The executive order “applies to a very narrow range of funding,” Readler said. Asked by Orrick whether the billions in federal grants to San Francisco and Santa Clara County were safe, he replied that Trump’s order “doesn’t on its terms apply anywhere to these broader financial concerns.”

Local government officials were cheered by the development — San Francisco City Attorney Dennis Herrera said the lawsuit had forced Trump to “back down” — but argued that a court order was still needed to prevent the broad financial retribution threatened by the president.

The case also presented a legal clash over the balance of powers between the federal government and state and local governments, one that is probably headed for higher courts: Are sanctuary cities illegally defying federal law, or is the Trump administration illegally coercing them to enforce federal law?

In striking down a requirement that county sheriffs conduct background checks for gun buyers, the U.S. Supreme Court ruled in 1997 that the federal government could not require a local agency to be the enforcer of a federal law.

The court has allowed the federal government to use funding to encourage compliance with federal standards, such as withholding highway grants from states that refused to impose a new speed limit. But in their 2012 ruling upholding much of the new federal health care law, the justices said the government cannot “coerce” state compliance by threatening to deny crucial funding, such as entire Medicaid grants to states that refused to expand their low-income medical coverage.

It’s almost as if the Trump administration does not have any competent lawyers on staff to review these executive orders before he signs them.


  1. This ruling affects only current funding which has already been approved and the terms agreed to. The next round of funding is likely going to include requirements that governments at all levels assist the Feds in immigration enforcement or they cannot receive funding in the first place. It is common to place requirements in funding RFPs and RFQs that have nothing to do with what the funding is destined for. So the courts are going to have to decide if this is something the Feds can pass down to local and state governments. I think the Supreme Court will ultimately decide in Trumps favor. When that happens, a lot of locations will have to decide on which is more important: Their scruples or the money. My bet is on the money…

  2. You pay your taxes to the federal government to enforce borders.

    You pay your local taxes to fix pot holes.

    Most people don’t know that most of the federal budget flows back to the states. A deep red state like Idaho gets back $1.20 for every 1.00 the pay, a blue state like California gets back about 87 cents for every dollar they send.

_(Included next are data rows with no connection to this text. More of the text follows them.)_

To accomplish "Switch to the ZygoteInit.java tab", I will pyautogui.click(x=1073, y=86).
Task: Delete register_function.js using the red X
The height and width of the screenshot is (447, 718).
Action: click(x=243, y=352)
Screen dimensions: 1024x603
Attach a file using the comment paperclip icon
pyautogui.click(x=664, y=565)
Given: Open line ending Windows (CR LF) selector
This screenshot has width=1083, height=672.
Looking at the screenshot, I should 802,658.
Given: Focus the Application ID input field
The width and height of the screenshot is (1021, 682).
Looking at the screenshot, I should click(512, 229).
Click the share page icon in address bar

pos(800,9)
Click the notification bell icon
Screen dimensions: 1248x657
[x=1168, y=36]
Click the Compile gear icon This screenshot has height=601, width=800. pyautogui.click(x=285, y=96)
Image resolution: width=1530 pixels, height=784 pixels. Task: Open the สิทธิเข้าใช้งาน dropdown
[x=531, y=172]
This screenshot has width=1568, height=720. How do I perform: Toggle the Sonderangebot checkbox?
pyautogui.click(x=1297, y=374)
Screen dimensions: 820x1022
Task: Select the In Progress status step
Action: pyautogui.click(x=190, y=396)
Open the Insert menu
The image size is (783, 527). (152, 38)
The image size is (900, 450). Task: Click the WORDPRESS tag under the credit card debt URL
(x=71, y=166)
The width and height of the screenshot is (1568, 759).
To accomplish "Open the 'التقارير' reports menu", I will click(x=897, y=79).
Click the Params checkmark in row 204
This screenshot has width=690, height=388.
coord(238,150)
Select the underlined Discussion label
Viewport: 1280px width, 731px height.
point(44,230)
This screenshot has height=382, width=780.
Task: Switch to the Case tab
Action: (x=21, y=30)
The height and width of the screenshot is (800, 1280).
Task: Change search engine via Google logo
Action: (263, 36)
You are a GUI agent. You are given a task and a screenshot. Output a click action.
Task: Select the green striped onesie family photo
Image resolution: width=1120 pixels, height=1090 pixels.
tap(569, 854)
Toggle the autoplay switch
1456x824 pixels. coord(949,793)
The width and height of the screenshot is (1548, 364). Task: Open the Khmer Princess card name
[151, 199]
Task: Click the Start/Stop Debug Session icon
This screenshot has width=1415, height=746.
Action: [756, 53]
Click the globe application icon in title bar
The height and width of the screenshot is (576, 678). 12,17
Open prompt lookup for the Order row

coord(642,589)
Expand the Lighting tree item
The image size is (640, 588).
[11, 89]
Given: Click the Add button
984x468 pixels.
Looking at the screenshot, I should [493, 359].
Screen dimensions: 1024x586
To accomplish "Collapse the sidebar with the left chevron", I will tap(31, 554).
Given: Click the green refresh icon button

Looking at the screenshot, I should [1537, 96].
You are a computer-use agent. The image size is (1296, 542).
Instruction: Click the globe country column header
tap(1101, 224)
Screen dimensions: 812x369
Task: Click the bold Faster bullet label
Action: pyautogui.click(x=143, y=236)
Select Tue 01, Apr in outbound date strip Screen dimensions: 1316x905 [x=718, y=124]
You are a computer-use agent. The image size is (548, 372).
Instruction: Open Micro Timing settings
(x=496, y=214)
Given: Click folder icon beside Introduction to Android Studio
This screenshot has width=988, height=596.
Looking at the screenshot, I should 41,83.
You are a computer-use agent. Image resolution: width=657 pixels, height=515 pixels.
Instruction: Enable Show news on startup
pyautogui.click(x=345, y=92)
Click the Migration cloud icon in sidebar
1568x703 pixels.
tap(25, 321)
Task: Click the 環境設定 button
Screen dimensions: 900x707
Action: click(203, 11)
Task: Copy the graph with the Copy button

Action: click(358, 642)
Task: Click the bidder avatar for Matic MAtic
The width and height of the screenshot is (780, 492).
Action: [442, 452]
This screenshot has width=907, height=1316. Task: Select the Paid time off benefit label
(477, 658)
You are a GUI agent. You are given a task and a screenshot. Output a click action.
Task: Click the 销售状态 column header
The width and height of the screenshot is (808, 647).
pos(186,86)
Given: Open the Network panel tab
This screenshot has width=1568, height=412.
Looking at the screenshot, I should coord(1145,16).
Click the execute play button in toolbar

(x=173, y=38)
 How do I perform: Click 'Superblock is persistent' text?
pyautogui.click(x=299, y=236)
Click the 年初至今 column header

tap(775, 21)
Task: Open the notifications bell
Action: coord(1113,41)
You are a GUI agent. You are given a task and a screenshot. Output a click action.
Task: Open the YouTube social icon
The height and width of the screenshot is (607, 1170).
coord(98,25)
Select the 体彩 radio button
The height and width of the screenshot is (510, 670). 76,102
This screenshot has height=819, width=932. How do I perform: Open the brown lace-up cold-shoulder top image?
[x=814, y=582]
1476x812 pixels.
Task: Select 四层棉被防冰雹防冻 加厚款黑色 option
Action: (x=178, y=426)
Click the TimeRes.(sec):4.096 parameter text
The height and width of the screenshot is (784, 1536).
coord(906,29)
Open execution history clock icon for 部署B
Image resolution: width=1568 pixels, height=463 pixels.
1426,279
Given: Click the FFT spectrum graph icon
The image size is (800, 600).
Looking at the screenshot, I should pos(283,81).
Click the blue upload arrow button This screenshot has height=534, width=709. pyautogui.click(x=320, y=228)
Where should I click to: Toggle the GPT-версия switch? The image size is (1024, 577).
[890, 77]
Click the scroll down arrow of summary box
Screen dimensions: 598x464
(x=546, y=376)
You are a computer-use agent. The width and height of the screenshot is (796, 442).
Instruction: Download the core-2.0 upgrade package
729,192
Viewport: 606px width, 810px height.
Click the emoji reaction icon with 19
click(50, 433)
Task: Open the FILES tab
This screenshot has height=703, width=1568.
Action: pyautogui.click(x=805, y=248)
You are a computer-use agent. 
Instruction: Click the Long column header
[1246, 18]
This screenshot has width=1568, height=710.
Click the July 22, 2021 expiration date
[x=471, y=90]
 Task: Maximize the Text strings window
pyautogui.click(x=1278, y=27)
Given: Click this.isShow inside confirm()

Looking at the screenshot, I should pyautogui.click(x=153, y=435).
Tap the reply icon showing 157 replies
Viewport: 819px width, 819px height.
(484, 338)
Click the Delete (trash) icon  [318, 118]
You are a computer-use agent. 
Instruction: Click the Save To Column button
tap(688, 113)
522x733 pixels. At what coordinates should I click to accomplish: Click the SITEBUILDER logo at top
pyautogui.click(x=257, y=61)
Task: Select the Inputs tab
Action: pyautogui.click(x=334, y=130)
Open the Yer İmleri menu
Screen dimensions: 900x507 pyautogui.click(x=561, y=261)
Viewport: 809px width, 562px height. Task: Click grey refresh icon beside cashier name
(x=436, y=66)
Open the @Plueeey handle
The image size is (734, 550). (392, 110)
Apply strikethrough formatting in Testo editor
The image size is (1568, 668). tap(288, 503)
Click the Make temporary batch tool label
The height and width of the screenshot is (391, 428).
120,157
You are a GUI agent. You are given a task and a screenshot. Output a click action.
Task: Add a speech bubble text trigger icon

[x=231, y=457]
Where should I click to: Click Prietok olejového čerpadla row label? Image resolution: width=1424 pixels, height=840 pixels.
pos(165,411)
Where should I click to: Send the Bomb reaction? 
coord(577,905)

    Arizona is about even. We give a buck and get a buck.

    If you pay federal taxes, and then the White House says we’re not sending your money back to you unless you enforce immigration laws with your local police, they are forcing the local government to take money from fixing the pot holes to enforce federal law.

    I thought conservatives hated unfunded federal mandates, which is what using local law enforcement for immigration enforcement would clearly be.

    Yet another example of befuddled racist thinking costing me money.

    • Conservatives only hate unfunded mandates when the mandates help people. However, unfunded mandates that crack down on people they don’t like is perfectly OK.

    • “Yet another example of befuddled racist thinking costing me money.”

      Tom, why is it that everyone who disagrees with you is a racist?